Arabic Alef Normalizer

Normalize all alef variants (أ إ آ ا) to bare alef for search/matching

Converts every Arabic alef variant including alef-hamza, alef-madda and alef-wasla to plain alef ا for case-insensitive search normalization, with optional ya/ta-marbuta folding and tashkeel stripping.

Why normalise alef forms?

Arabic has several alef variants — أ إ آ ٱ — that users type inconsistently or omit the hamza from entirely. Folding them all to the bare alef ا lets a search for احمد match أحمد, إحمد, and آحمد without depending on exact spelling.

Arabic alef comes in several forms that users type inconsistently, which breaks naive text matching. This normaliser folds every alef variant to the bare alef ا so that searches succeed regardless of which alef was typed.

How it works

The tool replaces each alef variant with the plain alef, then optionally applies the wider folding that search engines commonly use:

أ إ آ ٱ ٲ ٳ ٵ   ->  ا   (all alef variants to bare alef)
ى  ->  ي           (optional: alef-maksura to ya)
ة  ->  ه           (optional: ta-marbuta to ha)
+ optionally strip tashkeel (harakat / combining marks)
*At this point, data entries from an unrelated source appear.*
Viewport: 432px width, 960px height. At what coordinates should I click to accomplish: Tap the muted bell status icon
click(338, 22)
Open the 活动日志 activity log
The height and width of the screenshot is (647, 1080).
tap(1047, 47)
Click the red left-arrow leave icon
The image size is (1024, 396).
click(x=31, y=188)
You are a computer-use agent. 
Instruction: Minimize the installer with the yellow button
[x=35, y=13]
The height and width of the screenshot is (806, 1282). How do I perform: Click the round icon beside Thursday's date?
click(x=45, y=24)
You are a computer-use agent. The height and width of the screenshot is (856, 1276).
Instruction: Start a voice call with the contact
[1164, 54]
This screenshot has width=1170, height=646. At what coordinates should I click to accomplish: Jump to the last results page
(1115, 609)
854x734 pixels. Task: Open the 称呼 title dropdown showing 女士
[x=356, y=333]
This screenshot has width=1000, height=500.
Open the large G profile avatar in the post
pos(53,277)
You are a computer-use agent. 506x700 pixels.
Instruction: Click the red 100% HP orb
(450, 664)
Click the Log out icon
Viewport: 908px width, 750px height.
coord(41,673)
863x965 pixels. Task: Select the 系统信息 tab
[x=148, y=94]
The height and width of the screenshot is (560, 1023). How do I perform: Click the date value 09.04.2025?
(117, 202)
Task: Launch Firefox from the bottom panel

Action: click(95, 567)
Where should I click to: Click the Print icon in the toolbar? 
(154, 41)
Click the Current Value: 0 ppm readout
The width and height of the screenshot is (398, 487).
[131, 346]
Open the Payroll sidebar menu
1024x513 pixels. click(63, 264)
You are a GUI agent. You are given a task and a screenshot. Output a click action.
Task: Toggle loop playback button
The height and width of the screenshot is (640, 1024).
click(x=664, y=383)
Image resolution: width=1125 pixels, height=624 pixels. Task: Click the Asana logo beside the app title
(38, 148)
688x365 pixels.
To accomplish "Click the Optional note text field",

The first rule is the core: regardless of hamza, madda, or wasla, the result is one canonical alef. The extra ya/ta-marbuta folds and the tashkeel strip mirror what production Arabic search indexes do, so enabling them maximises recall.

Tips and example

أحمد and احمد both normalise to احمد, so a user who omits the hamza still finds the name. Apply the exact same options when building your index and when handling each query — if the stored term is folded but the query is not, they will not compare equal. For display text keep the original; only the search key needs to be normalised.